Text under study section start

Scientists at ETH Zurich have identified the physical mechanisms that determine beer foam stability after a seven-year study. Their research explains variations across beer styles, from Belgian ales to Swiss lagers. The findings, published in Physics of Fluids, offer insights for brewers and broader applications.
The quest to understand beer foam began with a simple exchange between ETH Zurich researchers and a Belgian brewer. When asked how brewing is controlled, the brewer replied, "By watching the foam." This prompted a seven-year investigation led by Jan Vermant, Professor of Soft Materials, into the forces sustaining a beer's head.
Published in the journal Physics of Fluids, the study analyzed Belgian ales and Swiss lagers. Among Belgian styles, Tripel beers exhibited the most stable foam, followed by Dubbel, with Singel showing the least durability due to milder fermentation and lower alcohol content. The researchers tested two lagers from major Swiss breweries, finding one underperformed. Vermant noted, "There is still room for improvement -- we are happy to help."
Traditional views held that foam stability stemmed from protein-rich layers from barley malt affecting surface viscosity and tension. However, the experiments revealed greater complexity tied to beer type. In lagers, surface viscoelasticity governs stability, influenced by protein quantity and denaturation, creating stiffer bubble films. Tripel beers, conversely, depend on Marangoni stresses, where surface tension variations induce stabilizing currents, akin to soap disrupting tea leaves on water.

Text under study section end
Data to examine section start

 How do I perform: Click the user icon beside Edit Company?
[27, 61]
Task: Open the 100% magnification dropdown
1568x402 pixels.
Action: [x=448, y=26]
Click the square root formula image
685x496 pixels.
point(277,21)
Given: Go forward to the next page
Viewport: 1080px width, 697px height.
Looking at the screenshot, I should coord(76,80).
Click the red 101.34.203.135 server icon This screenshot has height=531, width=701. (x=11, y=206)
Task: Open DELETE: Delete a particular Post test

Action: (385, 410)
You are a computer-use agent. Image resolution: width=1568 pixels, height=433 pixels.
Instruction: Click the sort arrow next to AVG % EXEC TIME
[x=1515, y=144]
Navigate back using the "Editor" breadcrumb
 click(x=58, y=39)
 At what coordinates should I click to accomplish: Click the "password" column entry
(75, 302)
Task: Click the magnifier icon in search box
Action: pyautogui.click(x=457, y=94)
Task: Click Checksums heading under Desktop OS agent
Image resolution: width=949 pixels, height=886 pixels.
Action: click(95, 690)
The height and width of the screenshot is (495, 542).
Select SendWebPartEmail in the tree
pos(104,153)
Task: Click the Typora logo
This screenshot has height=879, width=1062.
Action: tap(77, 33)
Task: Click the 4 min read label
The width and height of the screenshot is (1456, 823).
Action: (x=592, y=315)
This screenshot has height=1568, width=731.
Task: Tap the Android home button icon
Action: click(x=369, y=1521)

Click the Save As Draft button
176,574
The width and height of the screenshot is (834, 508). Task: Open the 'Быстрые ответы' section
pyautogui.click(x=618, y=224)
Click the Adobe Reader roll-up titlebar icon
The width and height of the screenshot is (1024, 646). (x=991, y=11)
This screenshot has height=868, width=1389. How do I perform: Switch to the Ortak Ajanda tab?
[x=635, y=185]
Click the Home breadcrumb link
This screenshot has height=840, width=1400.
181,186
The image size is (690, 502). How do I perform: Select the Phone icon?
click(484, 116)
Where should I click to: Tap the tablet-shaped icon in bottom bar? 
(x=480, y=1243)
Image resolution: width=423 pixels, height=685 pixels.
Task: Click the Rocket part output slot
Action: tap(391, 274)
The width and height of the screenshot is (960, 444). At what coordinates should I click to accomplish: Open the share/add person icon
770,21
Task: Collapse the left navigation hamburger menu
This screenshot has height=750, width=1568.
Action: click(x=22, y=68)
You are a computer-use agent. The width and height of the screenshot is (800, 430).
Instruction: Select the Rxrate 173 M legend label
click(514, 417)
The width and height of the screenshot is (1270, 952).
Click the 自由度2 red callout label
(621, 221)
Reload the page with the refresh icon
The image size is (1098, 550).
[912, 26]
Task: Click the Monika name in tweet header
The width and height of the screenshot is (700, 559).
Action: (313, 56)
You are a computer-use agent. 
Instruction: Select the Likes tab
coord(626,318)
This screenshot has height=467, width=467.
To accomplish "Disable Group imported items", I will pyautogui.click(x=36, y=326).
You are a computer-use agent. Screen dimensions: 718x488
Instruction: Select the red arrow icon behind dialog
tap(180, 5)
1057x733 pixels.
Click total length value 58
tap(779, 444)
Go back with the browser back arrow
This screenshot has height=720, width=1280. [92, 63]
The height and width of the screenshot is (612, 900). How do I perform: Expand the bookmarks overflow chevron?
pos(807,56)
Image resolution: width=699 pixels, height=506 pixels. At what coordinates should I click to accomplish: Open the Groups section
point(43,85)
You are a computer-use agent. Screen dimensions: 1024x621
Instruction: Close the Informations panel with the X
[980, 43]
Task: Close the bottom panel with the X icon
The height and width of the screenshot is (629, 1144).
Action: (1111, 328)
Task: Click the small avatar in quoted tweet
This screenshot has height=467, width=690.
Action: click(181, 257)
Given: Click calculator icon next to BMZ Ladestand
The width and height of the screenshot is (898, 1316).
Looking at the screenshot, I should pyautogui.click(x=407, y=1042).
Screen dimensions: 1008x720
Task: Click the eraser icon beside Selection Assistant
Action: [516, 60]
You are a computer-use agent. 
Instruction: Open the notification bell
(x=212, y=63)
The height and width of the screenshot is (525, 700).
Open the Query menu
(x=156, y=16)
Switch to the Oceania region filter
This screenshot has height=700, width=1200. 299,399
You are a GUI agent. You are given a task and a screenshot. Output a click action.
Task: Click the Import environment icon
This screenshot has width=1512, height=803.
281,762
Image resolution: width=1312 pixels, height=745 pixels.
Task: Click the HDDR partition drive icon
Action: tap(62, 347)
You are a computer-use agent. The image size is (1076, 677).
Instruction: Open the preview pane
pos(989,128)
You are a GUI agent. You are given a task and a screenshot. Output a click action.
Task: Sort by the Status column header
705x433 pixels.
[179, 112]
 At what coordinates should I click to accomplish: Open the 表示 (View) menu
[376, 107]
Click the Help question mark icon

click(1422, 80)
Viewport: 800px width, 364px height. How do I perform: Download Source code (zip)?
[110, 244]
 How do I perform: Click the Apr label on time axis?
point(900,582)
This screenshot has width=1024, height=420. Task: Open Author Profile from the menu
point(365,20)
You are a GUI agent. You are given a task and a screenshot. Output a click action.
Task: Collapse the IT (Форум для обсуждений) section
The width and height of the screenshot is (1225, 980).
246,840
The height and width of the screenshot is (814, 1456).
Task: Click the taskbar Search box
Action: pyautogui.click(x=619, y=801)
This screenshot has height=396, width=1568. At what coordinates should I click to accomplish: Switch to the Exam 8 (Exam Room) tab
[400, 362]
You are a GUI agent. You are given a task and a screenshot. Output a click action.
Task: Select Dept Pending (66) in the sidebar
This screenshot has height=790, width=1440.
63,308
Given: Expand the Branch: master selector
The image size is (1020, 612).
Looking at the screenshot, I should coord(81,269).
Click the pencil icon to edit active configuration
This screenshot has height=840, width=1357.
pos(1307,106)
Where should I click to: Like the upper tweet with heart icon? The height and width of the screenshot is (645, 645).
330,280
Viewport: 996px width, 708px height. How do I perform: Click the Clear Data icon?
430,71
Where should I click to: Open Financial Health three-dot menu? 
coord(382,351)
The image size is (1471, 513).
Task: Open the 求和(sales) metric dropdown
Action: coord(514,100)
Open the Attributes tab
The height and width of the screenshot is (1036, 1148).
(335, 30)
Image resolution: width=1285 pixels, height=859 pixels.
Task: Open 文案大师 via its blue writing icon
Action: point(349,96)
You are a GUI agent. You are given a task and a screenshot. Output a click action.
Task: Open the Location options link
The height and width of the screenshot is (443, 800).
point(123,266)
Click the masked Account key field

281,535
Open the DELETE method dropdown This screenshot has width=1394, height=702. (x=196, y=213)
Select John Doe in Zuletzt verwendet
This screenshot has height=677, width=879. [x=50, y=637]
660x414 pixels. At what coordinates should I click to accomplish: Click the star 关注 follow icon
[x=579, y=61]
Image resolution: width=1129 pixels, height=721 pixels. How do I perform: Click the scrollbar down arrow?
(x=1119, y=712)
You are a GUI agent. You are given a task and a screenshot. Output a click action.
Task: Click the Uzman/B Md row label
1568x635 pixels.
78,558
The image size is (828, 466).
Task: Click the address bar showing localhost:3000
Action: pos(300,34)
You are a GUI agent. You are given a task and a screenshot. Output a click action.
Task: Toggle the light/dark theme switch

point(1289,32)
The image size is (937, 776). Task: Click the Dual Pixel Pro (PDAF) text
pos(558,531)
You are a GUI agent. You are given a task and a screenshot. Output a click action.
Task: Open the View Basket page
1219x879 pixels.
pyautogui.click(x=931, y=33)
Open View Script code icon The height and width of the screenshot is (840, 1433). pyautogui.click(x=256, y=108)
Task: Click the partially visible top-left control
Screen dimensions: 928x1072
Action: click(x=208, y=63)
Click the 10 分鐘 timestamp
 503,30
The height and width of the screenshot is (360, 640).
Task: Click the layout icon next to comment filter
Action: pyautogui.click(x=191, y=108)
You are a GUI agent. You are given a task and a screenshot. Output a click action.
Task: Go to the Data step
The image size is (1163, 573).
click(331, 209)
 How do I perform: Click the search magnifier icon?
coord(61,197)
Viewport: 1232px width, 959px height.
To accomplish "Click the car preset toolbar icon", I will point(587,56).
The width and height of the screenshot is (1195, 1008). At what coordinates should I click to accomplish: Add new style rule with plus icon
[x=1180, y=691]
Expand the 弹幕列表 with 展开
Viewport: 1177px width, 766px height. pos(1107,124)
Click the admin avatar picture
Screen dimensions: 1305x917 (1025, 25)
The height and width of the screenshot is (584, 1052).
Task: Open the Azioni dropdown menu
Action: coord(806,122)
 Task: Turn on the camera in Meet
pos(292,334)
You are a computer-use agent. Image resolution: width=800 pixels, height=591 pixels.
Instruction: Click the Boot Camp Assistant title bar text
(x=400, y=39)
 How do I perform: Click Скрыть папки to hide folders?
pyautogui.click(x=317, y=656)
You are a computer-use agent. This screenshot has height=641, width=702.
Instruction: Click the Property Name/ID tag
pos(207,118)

Data to examine section end

Exercise tasks>
**A)** List the Belgian beer styles named in the beer foam article, ordered from most to least stable foam.
**B)** Continue the beer foam article from its last sentence.

Answers in order>
**A)** Tripel, Dubbel, Singel

**B)**
The protein LTP1 emerged as key, varying in structure and concentration across samples. Bubble shells in Singel beers mimic packed particles, Dubbel forms mesh-like membranes, and Tripel behaves like simple surfactants.
Foam stability proves nonlinear, as Vermant explained: "The stability of the foam does not depend on individual factors in a linear manner. You can't just change one thing and get it right." The team collaborated with a major global brewery to refine foam quality, emphasizing cultural importance in places like Belgium.
Beyond brewing, the research aids in managing lubricant foams in electric vehicles, developing eco-friendly surfactants without fluorine or silicon, and stabilizing milk foam. Vermant highlighted, "Beer obviously does this well by nature!"